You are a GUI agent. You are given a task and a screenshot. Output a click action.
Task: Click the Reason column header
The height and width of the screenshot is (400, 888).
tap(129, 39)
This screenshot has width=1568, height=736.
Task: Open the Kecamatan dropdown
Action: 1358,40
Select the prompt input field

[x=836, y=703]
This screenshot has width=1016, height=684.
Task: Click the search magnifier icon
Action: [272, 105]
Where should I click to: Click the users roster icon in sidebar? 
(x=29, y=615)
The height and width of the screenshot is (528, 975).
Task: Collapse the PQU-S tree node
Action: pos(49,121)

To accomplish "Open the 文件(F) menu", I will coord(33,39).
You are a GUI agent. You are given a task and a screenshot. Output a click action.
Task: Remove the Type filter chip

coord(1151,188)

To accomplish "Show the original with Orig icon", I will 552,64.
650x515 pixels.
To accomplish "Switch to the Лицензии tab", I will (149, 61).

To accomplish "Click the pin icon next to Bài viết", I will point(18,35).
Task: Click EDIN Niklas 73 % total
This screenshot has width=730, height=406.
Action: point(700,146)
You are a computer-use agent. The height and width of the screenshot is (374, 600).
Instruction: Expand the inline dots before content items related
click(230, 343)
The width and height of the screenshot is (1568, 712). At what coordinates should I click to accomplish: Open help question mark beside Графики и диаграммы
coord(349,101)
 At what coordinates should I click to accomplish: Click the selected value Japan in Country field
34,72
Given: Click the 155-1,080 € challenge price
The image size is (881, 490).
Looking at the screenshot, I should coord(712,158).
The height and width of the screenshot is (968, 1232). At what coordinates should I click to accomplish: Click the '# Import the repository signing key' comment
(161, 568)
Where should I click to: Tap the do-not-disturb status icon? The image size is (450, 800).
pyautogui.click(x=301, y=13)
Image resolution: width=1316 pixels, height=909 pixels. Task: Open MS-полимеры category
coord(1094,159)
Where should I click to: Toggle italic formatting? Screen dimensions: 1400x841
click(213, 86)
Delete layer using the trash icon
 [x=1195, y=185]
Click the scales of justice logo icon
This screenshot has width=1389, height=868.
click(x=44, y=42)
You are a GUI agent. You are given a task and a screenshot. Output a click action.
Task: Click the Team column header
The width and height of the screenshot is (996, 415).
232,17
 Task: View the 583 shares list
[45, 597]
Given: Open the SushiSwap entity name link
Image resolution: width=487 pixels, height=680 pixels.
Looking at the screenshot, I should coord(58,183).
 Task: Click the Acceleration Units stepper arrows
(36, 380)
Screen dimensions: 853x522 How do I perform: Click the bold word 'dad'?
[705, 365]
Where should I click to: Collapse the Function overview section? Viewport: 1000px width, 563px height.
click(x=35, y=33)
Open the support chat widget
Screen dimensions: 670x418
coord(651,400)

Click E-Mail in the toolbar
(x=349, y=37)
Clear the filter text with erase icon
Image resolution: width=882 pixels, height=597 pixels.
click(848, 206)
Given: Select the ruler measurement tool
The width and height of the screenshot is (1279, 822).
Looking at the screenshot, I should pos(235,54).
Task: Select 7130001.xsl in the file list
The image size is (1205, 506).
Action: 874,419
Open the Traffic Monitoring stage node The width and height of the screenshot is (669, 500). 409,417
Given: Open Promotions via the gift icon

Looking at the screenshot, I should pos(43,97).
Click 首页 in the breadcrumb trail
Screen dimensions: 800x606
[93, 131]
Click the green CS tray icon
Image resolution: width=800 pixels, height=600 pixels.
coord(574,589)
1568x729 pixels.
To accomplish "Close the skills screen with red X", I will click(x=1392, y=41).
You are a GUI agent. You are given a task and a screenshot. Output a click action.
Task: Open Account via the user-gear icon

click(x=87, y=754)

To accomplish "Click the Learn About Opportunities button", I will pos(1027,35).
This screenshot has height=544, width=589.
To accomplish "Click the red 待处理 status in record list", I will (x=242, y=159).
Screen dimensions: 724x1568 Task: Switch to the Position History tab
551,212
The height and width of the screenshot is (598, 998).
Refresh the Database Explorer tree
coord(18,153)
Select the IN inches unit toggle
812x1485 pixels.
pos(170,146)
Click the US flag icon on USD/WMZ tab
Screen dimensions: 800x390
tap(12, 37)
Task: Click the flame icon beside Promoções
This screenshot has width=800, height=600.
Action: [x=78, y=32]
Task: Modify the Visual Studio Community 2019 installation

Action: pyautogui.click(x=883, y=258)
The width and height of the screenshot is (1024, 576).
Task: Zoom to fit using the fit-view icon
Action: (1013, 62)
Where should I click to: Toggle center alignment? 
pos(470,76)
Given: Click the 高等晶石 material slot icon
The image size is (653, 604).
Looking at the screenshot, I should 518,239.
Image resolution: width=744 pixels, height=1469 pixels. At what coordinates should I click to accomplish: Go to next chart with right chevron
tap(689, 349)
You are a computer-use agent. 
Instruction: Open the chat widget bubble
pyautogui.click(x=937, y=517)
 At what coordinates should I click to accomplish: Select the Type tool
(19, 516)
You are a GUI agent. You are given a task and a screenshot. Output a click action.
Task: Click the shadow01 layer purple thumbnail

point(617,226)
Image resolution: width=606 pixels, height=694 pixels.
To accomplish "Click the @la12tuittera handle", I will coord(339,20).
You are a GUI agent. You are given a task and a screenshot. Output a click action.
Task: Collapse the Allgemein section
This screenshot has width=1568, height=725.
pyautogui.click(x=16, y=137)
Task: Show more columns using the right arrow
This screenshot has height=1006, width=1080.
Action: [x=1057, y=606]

> Assignment
In the records above, the line with "The width and height of the screenshot is (996, 415)." marks the start and the line with "Open the Traffic" marks the end; copy that stretch exactly, both lines included, and nothing else.

> Written answer
The width and height of the screenshot is (996, 415).
232,17
 Task: View the 583 shares list
[45, 597]
Given: Open the SushiSwap entity name link
Image resolution: width=487 pixels, height=680 pixels.
Looking at the screenshot, I should coord(58,183).
 Task: Click the Acceleration Units stepper arrows
(36, 380)
Screen dimensions: 853x522 How do I perform: Click the bold word 'dad'?
[705, 365]
Where should I click to: Collapse the Function overview section? Viewport: 1000px width, 563px height.
click(x=35, y=33)
Open the support chat widget
Screen dimensions: 670x418
coord(651,400)

Click E-Mail in the toolbar
(x=349, y=37)
Clear the filter text with erase icon
Image resolution: width=882 pixels, height=597 pixels.
click(848, 206)
Given: Select the ruler measurement tool
The width and height of the screenshot is (1279, 822).
Looking at the screenshot, I should pos(235,54).
Task: Select 7130001.xsl in the file list
The image size is (1205, 506).
Action: 874,419
Open the Traffic Monitoring stage node The width and height of the screenshot is (669, 500). 409,417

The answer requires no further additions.